■ **Records for this exercise**
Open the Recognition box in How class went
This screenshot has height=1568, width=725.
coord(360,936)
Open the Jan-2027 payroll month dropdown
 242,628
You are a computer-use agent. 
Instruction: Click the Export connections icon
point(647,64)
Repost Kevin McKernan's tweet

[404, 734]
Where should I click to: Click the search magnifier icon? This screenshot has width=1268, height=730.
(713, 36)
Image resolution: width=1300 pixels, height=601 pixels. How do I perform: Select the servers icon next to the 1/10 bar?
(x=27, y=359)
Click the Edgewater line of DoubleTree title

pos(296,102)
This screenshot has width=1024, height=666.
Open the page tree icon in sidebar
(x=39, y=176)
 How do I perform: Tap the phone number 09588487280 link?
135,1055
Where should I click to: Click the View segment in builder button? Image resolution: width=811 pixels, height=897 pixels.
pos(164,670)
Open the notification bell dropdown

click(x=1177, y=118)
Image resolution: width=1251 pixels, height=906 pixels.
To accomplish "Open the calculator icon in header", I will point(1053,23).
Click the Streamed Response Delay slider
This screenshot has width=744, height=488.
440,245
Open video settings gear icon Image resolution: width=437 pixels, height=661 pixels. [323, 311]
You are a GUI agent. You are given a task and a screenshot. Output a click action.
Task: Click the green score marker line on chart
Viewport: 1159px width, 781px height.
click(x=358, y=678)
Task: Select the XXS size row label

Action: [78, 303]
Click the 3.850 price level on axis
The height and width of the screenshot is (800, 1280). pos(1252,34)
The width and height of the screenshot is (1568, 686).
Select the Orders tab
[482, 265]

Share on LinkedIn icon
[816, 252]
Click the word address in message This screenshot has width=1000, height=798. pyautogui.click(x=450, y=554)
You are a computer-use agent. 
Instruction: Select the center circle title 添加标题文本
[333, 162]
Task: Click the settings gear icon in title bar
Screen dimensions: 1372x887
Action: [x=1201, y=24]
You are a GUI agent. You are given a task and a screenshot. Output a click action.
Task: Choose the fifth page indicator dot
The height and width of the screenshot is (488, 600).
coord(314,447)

■ **Task instructions**
Take the material above and return all of it exactly.

■ **Your solution**
Open the Recognition box in How class went
This screenshot has height=1568, width=725.
coord(360,936)
Open the Jan-2027 payroll month dropdown
 242,628
You are a computer-use agent. 
Instruction: Click the Export connections icon
point(647,64)
Repost Kevin McKernan's tweet

[404, 734]
Where should I click to: Click the search magnifier icon? This screenshot has width=1268, height=730.
(713, 36)
Image resolution: width=1300 pixels, height=601 pixels. How do I perform: Select the servers icon next to the 1/10 bar?
(x=27, y=359)
Click the Edgewater line of DoubleTree title

pos(296,102)
This screenshot has width=1024, height=666.
Open the page tree icon in sidebar
(x=39, y=176)
 How do I perform: Tap the phone number 09588487280 link?
135,1055
Where should I click to: Click the View segment in builder button? Image resolution: width=811 pixels, height=897 pixels.
pos(164,670)
Open the notification bell dropdown

click(x=1177, y=118)
Image resolution: width=1251 pixels, height=906 pixels.
To accomplish "Open the calculator icon in header", I will point(1053,23).
Click the Streamed Response Delay slider
This screenshot has width=744, height=488.
440,245
Open video settings gear icon Image resolution: width=437 pixels, height=661 pixels. [323, 311]
You are a GUI agent. You are given a task and a screenshot. Output a click action.
Task: Click the green score marker line on chart
Viewport: 1159px width, 781px height.
click(x=358, y=678)
Task: Select the XXS size row label

Action: [78, 303]
Click the 3.850 price level on axis
The height and width of the screenshot is (800, 1280). pos(1252,34)
The width and height of the screenshot is (1568, 686).
Select the Orders tab
[482, 265]

Share on LinkedIn icon
[816, 252]
Click the word address in message This screenshot has width=1000, height=798. pyautogui.click(x=450, y=554)
You are a computer-use agent. 
Instruction: Select the center circle title 添加标题文本
[333, 162]
Task: Click the settings gear icon in title bar
Screen dimensions: 1372x887
Action: [x=1201, y=24]
You are a GUI agent. You are given a task and a screenshot. Output a click action.
Task: Choose the fifth page indicator dot
The height and width of the screenshot is (488, 600).
coord(314,447)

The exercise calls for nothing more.